Deutsches Krebsforschungszentrum, Molecular Genetics of Breast Cancer, Im Neuenheimer Feld 580, 69120 Heidelberg, Germany.
Breast Cancer Res Treat. 2011 May;127(1):259-64. doi: 10.1007/s10549-010-1194-3. Epub 2010 Oct 9.
The human homolog of the Drosophila Scribble (SCRIB) tumor suppressor gene encodes a protein that regulates apical-basolateral polarity in mammalian epithelia and controls cell proliferation. Due to the role of cell polarity proteins in human cancers, we investigated whether genetic variability in SCRIB impacts breast carcinogenesis and tumor pathology. Five genetic variants were analyzed for an association with breast cancer risk and histopathological tumor parameters using a single nucleotide polymorphism (SNP) tagging approach. Genotyping of five tag SNPs was performed by TaqMan allelic discrimination and RFLP-based PCR using the GENICA population-based breast cancer case-control collection including 1,021 cases and 1,015 age-matched controls. Odds ratios (OR) and 95% confidence intervals (CI) were calculated by ordinal logistic regression.

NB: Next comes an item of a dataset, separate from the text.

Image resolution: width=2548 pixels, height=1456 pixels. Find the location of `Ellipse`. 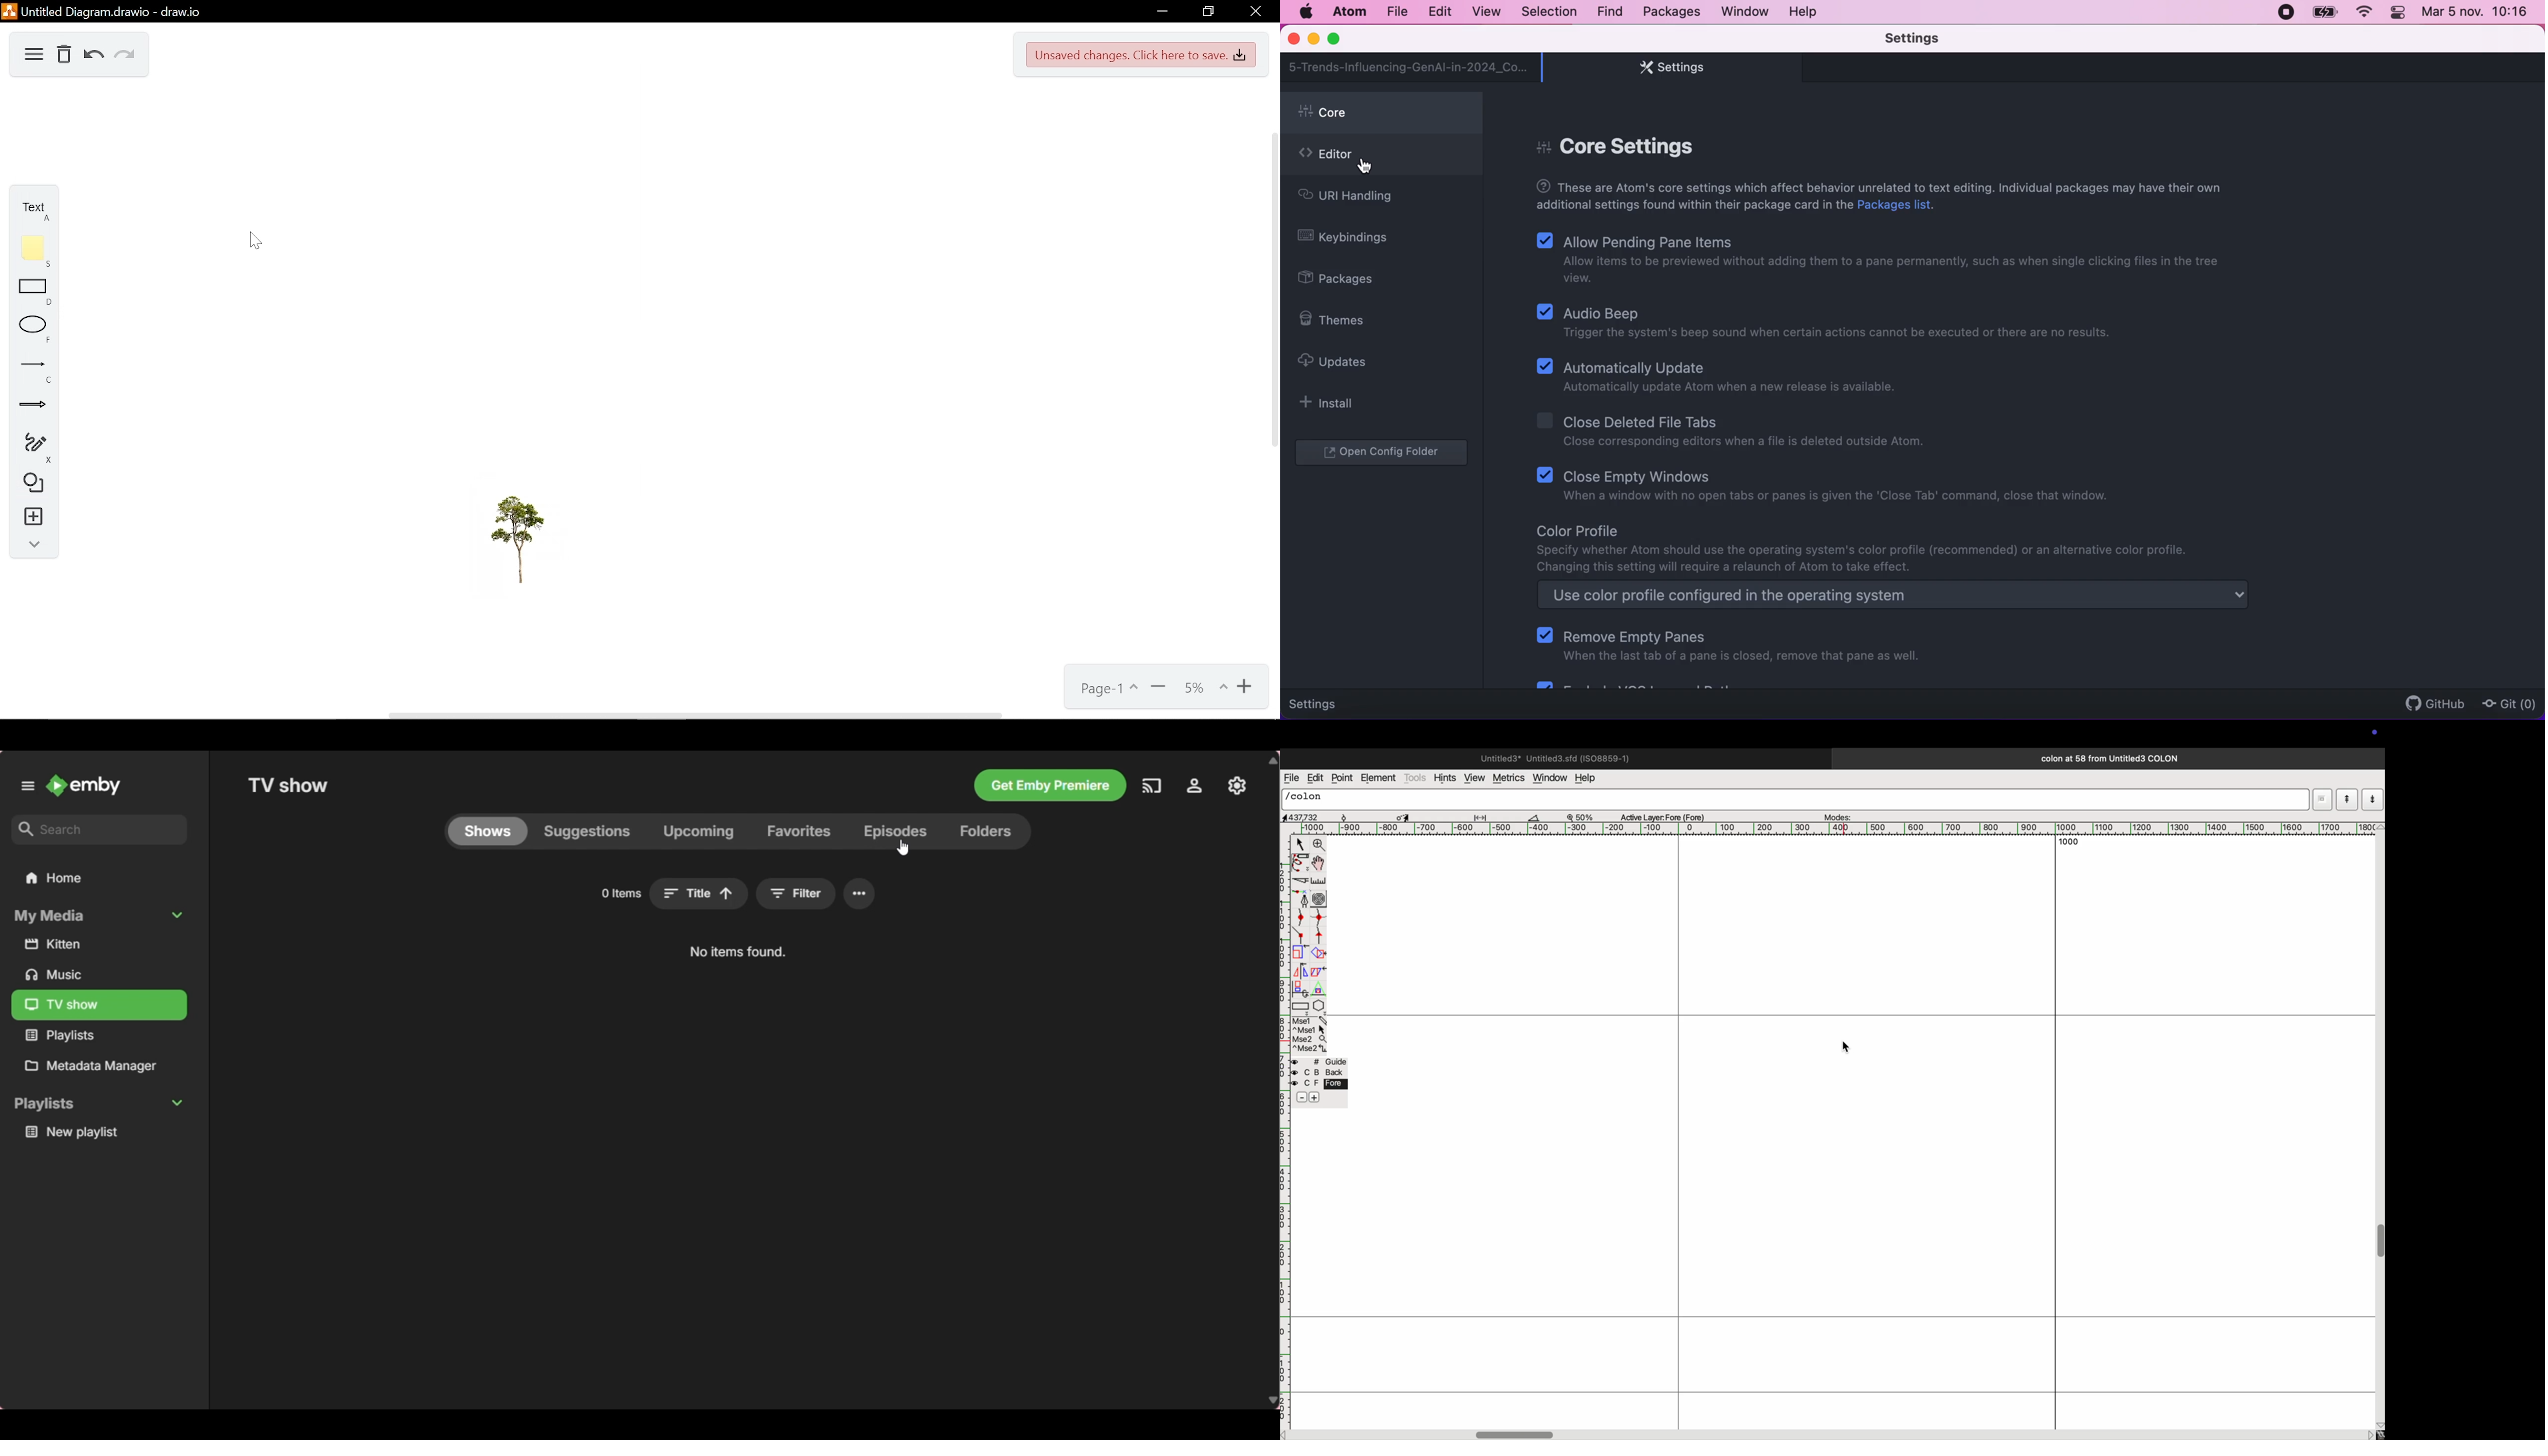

None of the tag SNPs was associated with breast cancer risk or tumor characteristics. Our findings suggest that genetic variability in the SCRIB polarity gene does not contribute to breast cancer development.
果蝇 Scribble(SCRIB)肿瘤抑制基因的人类同源物编码一种蛋白,该蛋白在哺乳动物上皮细胞中调节顶端-基底极性,并控制细胞增殖。由于细胞极性蛋白在人类癌症中的作用,我们研究了 SCRIB 中的遗传变异是否会影响乳腺癌的发生和肿瘤病理学。使用单核苷酸多态性(SNP)标记方法,分析了五个遗传变异与乳腺癌风险和组织病理学肿瘤参数的关联。通过 TaqMan 等位基因鉴别和基于 RFLP 的 PCR 对五个标记 SNP 进行基因分型,使用基于 GENICA 的基于人群的乳腺癌病例对照集进行,该集合包括 1021 例病例和 1015 例年龄匹配的对照。通过有序逻辑回归计算比值比(OR)和 95%置信区间(CI)。没有一个标记 SNP 与乳腺癌风险或肿瘤特征相关。我们的研究结果表明,SCRIB 极性基因中的遗传变异不会导致乳腺癌的发生。